Psychiatrically, we see that anxiety and depressive disorders are observable in those experiencing this psychosomatic/neuropsychiatric disorder. In an initial study in children, more than half actually had a clinically diagnosable anxiety disorder, with panic disorder being one of the most common syndromes. Adults often have more depression and anxiety than children, as well as increased abdominal pain and gastric emptying. It appears that suppression with psychological and medication is also more effective in adults.

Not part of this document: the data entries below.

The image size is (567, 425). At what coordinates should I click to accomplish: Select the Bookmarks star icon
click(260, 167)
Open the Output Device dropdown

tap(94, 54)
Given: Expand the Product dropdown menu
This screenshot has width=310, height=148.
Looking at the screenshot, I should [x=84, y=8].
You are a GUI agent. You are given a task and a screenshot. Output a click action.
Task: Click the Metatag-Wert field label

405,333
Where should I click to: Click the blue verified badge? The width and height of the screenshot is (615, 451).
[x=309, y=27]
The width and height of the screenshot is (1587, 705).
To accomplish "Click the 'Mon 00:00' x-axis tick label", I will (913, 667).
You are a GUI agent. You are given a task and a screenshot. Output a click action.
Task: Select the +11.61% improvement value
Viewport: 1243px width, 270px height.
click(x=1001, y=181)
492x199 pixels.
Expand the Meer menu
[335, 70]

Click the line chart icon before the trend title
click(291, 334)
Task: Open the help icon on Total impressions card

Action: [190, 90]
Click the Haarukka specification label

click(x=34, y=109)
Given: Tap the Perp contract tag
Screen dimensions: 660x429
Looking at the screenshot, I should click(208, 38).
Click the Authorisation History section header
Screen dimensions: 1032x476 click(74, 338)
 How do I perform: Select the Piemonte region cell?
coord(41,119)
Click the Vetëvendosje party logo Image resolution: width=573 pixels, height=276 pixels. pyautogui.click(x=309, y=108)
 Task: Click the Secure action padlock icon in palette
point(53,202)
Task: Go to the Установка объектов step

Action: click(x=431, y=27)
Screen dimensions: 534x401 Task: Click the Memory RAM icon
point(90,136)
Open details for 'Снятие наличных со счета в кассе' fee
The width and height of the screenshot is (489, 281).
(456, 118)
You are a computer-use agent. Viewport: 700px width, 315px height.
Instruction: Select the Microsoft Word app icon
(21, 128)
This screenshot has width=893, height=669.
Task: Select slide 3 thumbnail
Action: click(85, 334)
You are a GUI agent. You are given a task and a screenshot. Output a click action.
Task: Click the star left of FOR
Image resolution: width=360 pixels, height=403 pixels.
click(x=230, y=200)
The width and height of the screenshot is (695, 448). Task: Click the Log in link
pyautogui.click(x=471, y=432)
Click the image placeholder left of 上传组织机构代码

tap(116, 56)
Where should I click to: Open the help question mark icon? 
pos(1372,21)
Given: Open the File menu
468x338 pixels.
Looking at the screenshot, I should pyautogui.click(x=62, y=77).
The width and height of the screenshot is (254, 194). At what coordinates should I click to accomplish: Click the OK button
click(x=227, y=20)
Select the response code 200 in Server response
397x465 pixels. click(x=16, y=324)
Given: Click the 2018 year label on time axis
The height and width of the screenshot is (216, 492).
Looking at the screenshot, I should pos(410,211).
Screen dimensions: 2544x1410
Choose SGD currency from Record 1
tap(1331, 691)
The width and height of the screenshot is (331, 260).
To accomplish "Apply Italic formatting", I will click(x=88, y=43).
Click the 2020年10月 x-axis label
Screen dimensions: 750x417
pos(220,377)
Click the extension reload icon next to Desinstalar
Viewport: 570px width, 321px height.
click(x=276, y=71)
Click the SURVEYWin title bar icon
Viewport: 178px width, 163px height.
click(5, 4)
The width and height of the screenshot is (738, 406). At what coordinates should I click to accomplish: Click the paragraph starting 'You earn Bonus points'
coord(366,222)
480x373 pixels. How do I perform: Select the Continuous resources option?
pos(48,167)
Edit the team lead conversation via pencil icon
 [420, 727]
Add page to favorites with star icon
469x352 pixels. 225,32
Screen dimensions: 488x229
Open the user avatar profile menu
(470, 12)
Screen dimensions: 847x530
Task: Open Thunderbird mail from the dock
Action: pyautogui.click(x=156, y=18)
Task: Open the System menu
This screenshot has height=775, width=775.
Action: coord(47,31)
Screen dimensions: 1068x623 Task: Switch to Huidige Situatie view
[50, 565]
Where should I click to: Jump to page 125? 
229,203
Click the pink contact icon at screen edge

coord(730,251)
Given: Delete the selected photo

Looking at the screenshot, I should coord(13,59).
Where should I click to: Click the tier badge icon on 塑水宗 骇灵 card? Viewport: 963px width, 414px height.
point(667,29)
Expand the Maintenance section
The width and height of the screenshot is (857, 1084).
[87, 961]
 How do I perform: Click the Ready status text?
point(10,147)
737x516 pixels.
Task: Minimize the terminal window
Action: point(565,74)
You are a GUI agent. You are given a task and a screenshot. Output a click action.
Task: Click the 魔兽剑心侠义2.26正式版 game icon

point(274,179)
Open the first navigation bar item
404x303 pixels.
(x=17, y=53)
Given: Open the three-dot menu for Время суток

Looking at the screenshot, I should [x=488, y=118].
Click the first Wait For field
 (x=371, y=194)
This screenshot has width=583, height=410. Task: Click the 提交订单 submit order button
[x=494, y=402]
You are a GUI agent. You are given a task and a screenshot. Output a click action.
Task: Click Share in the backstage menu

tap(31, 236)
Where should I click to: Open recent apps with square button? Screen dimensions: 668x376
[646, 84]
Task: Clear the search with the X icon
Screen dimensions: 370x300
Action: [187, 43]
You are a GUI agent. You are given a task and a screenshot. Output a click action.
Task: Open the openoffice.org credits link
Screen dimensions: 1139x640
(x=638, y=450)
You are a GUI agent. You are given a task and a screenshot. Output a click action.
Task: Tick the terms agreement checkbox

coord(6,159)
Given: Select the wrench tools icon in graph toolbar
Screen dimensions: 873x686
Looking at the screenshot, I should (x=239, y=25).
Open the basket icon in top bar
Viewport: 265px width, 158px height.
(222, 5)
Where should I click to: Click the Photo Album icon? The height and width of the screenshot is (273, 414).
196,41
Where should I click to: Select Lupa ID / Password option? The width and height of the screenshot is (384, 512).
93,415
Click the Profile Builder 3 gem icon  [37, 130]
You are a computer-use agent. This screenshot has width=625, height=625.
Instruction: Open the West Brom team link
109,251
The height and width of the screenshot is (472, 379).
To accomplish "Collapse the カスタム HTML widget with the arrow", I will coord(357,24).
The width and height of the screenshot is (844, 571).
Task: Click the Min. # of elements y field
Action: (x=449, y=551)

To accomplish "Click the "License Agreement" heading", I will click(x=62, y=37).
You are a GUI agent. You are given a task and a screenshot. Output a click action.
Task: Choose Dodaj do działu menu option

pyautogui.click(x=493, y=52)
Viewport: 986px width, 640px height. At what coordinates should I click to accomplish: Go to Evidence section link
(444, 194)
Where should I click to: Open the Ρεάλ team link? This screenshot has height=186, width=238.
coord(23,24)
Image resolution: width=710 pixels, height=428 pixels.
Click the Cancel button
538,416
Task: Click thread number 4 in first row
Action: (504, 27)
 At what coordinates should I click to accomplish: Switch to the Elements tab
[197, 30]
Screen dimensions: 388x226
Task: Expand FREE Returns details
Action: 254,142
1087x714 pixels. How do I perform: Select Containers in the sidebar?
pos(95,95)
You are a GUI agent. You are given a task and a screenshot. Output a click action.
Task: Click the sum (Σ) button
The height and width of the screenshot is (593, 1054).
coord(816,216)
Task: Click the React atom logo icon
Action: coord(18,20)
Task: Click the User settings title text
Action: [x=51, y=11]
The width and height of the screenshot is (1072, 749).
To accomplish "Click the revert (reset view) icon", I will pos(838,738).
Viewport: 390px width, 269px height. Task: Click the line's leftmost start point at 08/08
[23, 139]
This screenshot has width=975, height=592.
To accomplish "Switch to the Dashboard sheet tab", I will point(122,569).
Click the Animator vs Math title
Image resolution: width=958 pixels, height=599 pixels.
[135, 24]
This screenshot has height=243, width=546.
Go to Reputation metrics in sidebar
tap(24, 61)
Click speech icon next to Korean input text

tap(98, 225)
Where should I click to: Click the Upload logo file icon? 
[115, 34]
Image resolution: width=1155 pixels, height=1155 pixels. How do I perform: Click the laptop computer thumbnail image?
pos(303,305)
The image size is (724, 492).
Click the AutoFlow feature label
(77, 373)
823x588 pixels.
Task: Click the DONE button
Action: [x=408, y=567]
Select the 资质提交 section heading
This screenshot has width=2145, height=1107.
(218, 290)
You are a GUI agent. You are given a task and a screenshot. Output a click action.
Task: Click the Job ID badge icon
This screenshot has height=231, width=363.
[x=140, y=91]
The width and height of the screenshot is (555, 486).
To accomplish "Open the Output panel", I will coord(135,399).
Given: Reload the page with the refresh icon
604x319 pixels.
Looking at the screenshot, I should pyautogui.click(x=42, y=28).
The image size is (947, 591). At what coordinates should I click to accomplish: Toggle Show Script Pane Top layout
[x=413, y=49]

In terms of management, various medications are relatively effective, though not that strongly supported. It seems that Amitriptyline (TCA) is effective, both at managing the anxiety and depression that could be causing/worsening the symptoms, as well as directly modulating the vomiting through anticholinergic and serotonin.
Cognitive-Behavioural Therapy, in a multidisciplinary approach is helpful. Combining this with medication can also be helpful and might increase remission rates. Cannabis, unsurprisingly, remains controversial. Some population studies report chronic cannabis use may have an antiemetic effect, there is the considerable risk of cannabinoid hyperemesis syndrome. I have witnessed this syndrome multiple times and it is traumatic for everyone involved. Combined with the worsening of other psychiatric conditions, dependence, physical health and functional risks, I would not recommend using cannabis – at all.
The article finishes with the cost associated with the illness. Can you believe it cost $400million UDS over 2 years. I found that to be massive. It really highlights that even low prevalence disorders require active research and effective treatments.